In the entries below, find each line with the word "agent" and return it.

_DATASET RECORDS_
= = = = = = =

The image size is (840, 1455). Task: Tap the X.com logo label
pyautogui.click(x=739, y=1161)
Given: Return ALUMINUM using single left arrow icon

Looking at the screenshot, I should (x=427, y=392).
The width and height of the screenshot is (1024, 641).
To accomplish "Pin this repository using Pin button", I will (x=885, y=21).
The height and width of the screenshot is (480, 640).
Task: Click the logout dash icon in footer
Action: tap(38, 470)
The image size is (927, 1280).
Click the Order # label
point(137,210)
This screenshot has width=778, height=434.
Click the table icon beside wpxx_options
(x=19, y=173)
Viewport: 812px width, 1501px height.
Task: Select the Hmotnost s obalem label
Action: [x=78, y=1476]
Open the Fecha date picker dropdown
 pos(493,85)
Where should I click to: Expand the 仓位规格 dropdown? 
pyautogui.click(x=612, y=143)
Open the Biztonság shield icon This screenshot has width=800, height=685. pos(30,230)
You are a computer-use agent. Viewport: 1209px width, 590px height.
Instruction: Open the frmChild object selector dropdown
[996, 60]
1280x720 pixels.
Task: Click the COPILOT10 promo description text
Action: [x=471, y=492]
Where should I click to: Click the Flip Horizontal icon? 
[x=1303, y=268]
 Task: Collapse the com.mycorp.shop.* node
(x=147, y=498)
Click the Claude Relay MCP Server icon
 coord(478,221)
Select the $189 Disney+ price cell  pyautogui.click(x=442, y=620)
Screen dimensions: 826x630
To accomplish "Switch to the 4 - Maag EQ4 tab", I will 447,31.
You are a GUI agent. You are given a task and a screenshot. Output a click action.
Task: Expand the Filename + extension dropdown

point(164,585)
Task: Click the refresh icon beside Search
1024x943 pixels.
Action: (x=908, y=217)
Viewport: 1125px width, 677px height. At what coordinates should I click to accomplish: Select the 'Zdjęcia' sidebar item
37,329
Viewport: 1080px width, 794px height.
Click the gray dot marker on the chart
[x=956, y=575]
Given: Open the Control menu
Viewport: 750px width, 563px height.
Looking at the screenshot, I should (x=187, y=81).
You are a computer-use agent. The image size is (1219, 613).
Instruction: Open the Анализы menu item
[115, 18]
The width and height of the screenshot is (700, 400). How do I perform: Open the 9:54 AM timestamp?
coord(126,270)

= = = = = = =

_WRITTEN ANSWER_
You are a computer-use agent. Viewport: 1209px width, 590px height.
You are a GUI agent. You are given a task and a screenshot. Output a click action.
You are a computer-use agent. The image size is (1219, 613).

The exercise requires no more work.